Distribution of the ratio of stated versus implied divergence rates stemming from our re-calculation of time-since-expansion. Stated divergence rate is the rate that the authors reported to use in the calculation. Implied divergence rate stems from our own calculation of time-since-expansion followed by a back calculation to arrive at divergence rate. A value of 1.0 stems from the correct application of the formula t=τ/2u. Bars just left and right of 1.0 represent a deviation >5%. The x-axis is not evenly scaled. Bars up to a value of 2.0 encompass a range of 0.10; bars from 2.5 to 10.0 encompass a range of 1.0 and the last bar (>10) ranges from 10.15 to 68.97.

Although a number of manuscripts presumably exchanged the substitution rate with the divergence rate (N=10, corresponding to the 0.5 class in Figure 1), there were a number of other relatively large and not so easily explained errors resulting in even larger deviations in biological inference. To gain insight on this effect, we plotted the stated time-since-expansion versus the newly calculated values (data not shown) and found differences up to an order of magnitude or more, relating to time periods up to nearly 10 million years. These errors do not consider several studies where a faulty τ (for example, 0.0025) or an unreasonable divergence rate (such as 1000%/million years) was given, rather only errors stemming from the misapplication of the formula t=τ/2u or a rate conversion error. The wide range of substitution rates reported or implied (evaluated through back-calculation using the reported τ and time-since-expansion) was a striking observation throughout the data set. After standardizing the substitution rates to ‘divergence per million years’, values ranging from 0.03 up to 2000%/million years were implied. In our data set, a variety of different genes, including among others the mitochondrial DNA control region, 16S rRNA and genes from chloroplast DNA were used for mismatch calculations and therefore there can be no standard expected divergence rate. Nonetheless, authors should be obliged to either use calibrated rates or at least reasonable or commonly reported substitution rates for the genes in their study organism or some close relative.

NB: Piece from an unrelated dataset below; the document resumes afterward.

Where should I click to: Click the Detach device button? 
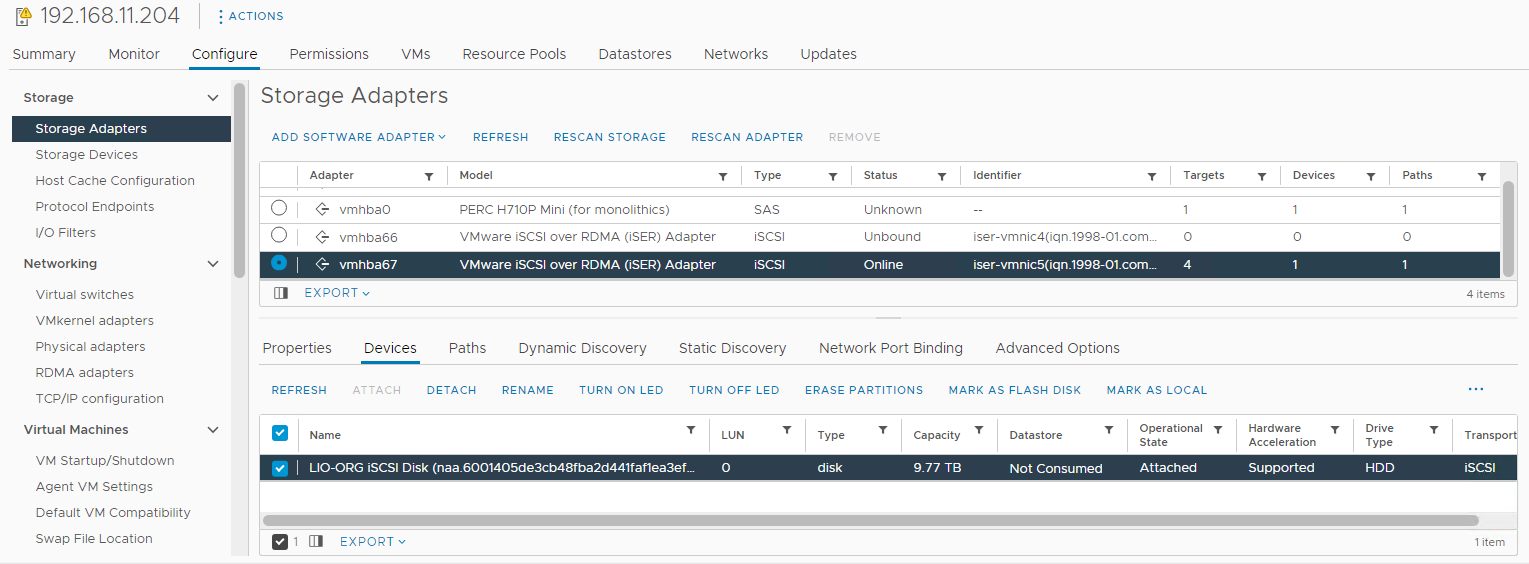[x=451, y=390]
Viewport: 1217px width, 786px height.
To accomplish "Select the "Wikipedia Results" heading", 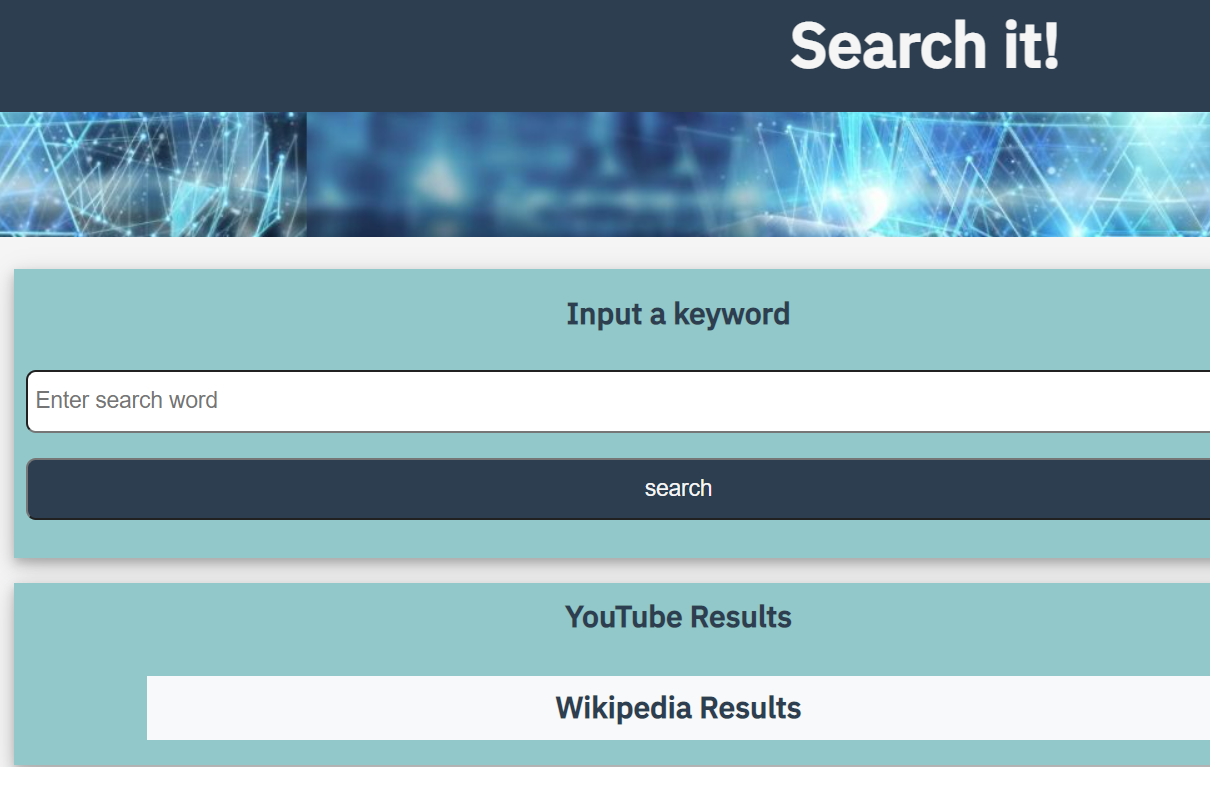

Rather than bemoan the mistakes of the past, we urge authors to use more care in applying substitution rates reported in the literature and advocate a more explicit description of input parameters in demographic analysis. Such clarity would additionally aid researchers who apply rates in their own work that have been reported in the literature. We further offer a simple online spreadsheet tool for the application of the mismatch analysis or for converting among typical forms of reported substitution or divergence rates (http://www.uni-graz.at/zoowww/mismatchcalc/index.php). The tool allows the mismatch calculation to be made using one of four different commonly reported forms of substitution rates, and also provides an overview of the span of estimated times since expansion for a range of rates, which can be set by the user. Values produced with this tool should be compared with those already reported in the literature in order to control for obvious anomalies.